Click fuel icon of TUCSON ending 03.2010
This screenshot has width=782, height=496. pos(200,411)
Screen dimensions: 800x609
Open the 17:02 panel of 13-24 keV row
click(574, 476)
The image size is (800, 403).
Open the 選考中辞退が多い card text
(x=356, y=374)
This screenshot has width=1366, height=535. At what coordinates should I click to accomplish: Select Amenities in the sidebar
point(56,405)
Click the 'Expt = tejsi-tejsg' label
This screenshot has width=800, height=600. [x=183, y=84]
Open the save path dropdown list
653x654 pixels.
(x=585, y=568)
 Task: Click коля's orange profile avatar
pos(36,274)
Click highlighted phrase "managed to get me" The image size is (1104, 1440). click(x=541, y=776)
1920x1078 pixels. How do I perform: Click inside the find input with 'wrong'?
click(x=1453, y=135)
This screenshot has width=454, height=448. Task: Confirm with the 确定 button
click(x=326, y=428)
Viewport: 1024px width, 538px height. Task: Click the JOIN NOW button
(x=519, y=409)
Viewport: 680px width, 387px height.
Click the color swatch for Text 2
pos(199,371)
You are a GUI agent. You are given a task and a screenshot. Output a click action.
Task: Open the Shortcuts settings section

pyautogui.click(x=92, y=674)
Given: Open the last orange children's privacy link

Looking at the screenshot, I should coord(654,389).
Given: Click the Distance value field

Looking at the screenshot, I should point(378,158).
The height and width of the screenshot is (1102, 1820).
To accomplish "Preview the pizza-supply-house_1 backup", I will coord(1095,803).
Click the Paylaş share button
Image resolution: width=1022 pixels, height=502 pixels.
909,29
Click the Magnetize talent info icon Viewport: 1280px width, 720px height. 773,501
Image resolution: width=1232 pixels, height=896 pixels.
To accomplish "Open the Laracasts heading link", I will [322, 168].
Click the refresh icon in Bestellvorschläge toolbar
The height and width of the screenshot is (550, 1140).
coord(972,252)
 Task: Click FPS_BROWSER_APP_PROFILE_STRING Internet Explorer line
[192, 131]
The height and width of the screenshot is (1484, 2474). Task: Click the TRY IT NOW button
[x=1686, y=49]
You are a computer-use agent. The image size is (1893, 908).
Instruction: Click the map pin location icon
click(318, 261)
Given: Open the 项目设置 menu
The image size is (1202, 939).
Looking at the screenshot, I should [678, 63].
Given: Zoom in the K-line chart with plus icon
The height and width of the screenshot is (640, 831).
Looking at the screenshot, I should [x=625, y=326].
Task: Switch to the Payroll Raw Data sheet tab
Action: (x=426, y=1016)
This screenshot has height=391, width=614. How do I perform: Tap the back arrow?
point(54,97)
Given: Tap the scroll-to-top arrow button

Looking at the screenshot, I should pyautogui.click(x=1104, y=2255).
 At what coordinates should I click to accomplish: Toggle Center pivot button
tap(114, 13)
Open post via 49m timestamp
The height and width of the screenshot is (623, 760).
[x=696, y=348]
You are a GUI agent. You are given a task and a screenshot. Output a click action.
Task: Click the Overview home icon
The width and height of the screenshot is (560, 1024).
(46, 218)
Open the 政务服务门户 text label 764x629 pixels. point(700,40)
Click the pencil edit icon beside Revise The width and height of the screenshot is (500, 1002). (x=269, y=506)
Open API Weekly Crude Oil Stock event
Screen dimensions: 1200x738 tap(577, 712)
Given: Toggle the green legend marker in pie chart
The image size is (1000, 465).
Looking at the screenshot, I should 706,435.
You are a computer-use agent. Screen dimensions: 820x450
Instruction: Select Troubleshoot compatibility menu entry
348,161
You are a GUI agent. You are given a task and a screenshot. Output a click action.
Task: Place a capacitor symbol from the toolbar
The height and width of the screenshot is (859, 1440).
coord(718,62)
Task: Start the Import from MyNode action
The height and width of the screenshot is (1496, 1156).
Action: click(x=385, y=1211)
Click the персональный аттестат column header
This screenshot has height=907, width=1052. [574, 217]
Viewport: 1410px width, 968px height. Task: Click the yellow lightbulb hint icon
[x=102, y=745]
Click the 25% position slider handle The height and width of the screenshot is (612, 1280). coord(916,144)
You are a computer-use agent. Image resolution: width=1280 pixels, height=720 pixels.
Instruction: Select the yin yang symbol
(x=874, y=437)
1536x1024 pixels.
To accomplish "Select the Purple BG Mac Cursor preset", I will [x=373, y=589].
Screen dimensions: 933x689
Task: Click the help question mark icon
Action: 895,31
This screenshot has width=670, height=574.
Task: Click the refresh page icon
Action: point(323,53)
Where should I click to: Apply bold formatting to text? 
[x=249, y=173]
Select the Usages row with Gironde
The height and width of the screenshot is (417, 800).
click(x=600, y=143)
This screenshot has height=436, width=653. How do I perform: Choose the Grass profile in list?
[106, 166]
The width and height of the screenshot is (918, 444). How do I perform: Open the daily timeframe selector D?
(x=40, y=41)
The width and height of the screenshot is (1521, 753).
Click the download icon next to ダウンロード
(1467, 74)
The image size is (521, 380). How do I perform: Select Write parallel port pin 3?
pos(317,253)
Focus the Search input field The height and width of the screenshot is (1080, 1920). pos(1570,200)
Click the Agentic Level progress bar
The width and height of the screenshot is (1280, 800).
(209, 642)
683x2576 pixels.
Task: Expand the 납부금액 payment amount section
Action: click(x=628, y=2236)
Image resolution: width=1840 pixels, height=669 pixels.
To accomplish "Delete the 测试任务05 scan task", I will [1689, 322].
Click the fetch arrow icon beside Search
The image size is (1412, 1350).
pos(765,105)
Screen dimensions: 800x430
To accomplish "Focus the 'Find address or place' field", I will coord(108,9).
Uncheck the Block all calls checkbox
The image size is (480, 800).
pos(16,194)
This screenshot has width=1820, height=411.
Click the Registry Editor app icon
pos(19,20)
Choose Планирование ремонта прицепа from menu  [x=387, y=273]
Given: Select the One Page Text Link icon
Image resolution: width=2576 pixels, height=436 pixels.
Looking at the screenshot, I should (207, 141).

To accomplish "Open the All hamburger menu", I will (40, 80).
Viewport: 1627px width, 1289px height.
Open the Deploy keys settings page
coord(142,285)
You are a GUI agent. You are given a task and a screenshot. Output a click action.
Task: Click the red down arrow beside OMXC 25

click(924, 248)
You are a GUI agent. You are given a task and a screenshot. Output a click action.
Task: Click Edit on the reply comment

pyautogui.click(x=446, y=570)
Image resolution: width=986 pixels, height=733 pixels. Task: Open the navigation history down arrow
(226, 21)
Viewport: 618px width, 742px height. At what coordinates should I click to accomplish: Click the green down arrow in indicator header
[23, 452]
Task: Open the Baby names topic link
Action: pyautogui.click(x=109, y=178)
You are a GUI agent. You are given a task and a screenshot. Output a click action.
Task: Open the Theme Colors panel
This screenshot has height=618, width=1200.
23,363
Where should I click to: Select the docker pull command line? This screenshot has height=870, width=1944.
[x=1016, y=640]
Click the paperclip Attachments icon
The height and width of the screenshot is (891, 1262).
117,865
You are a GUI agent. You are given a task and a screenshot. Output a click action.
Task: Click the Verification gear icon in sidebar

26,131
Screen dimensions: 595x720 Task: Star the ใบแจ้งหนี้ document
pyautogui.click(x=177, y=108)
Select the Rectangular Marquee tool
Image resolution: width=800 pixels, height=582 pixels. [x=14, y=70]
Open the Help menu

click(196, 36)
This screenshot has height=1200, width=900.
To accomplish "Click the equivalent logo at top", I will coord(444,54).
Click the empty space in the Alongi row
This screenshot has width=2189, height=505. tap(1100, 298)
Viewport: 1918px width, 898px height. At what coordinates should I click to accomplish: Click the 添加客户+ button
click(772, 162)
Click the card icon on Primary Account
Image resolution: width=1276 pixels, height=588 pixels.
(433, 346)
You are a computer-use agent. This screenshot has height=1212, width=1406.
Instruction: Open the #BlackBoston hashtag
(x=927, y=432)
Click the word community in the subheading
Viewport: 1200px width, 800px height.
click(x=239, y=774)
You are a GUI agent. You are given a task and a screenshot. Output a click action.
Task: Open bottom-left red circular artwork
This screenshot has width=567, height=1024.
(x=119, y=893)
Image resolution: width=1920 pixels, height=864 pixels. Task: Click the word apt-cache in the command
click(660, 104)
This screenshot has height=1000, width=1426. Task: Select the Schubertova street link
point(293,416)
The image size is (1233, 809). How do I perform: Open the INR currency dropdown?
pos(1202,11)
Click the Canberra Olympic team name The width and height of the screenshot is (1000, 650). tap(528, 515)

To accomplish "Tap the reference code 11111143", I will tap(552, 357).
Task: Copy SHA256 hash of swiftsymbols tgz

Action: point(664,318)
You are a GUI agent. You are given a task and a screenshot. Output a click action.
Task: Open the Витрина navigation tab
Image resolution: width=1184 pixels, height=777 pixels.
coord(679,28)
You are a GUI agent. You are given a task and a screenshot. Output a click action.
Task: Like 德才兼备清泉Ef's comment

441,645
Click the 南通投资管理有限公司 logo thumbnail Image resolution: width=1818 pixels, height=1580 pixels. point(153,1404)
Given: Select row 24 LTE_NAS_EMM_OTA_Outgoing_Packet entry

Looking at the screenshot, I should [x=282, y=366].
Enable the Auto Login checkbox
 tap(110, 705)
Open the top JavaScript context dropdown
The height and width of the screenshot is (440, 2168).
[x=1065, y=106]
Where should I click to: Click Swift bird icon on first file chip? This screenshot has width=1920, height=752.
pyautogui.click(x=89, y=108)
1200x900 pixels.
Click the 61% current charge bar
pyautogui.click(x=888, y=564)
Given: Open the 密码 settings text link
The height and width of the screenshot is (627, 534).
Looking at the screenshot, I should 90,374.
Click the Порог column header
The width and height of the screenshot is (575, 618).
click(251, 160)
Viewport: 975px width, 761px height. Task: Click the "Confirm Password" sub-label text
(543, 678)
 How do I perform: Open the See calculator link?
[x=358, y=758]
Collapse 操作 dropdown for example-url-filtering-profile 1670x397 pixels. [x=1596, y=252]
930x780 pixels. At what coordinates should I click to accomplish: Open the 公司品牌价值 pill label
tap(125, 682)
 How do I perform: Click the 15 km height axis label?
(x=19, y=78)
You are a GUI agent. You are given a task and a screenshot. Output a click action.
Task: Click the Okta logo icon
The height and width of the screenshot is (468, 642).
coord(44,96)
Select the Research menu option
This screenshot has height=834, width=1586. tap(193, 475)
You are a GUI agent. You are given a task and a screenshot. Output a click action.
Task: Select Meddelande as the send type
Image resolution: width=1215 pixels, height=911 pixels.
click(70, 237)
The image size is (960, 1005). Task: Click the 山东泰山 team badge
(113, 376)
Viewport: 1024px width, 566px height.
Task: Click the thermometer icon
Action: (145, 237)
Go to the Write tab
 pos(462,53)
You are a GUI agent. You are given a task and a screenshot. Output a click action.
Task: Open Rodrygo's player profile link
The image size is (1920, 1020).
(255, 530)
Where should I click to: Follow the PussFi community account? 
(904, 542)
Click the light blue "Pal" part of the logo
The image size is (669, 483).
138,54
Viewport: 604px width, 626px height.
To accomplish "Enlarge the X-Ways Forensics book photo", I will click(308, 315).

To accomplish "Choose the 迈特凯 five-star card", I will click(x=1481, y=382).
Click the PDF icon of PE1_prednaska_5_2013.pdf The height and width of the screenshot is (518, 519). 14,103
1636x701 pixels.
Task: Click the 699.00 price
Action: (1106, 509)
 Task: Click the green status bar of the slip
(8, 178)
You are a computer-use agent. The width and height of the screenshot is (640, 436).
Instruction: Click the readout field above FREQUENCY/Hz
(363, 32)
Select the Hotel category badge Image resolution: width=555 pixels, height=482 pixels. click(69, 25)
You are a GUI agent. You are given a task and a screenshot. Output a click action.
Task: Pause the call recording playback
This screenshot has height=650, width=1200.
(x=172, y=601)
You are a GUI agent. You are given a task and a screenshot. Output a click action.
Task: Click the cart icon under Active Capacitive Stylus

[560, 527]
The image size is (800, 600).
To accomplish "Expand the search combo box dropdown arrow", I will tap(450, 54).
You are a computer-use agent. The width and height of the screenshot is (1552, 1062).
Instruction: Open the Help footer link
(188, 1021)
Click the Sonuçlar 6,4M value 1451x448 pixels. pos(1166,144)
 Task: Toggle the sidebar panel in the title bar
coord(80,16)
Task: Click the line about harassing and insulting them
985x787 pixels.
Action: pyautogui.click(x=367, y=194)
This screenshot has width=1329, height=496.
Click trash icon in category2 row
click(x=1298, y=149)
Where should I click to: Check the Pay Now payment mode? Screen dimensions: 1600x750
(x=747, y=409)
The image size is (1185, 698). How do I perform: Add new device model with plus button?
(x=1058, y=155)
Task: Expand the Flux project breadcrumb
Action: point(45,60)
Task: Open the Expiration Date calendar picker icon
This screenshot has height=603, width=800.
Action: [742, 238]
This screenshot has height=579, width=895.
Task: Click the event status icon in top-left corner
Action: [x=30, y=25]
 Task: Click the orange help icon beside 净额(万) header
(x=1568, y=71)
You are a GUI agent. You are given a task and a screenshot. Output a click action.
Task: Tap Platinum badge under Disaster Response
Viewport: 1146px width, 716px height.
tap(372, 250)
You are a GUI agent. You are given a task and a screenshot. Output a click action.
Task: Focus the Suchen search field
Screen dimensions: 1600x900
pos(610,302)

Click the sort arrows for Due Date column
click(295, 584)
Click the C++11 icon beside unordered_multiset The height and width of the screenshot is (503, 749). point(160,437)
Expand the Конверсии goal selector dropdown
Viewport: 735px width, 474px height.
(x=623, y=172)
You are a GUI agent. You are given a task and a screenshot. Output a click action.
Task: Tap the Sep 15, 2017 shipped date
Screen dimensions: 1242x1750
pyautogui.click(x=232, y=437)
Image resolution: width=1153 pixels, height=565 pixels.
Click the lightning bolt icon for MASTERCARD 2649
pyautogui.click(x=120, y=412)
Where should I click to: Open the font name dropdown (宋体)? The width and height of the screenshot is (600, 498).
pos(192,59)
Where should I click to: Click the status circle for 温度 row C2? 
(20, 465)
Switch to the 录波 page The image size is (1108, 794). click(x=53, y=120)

===

All lines above holding the word "from" make up the answer; copy each one.

Task: Place a capacitor symbol from the toolbar
Task: Start the Import from MyNode action
Choose Планирование ремонта прицепа from menu  [x=387, y=273]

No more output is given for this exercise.